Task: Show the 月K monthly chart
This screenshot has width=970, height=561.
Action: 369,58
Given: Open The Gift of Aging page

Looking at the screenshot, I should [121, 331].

■ ■ ■ ■

Each line of the listing needs to be transcribed exactly.

Task: Show the 月K monthly chart
This screenshot has width=970, height=561.
Action: 369,58
Given: Open The Gift of Aging page

Looking at the screenshot, I should [121, 331].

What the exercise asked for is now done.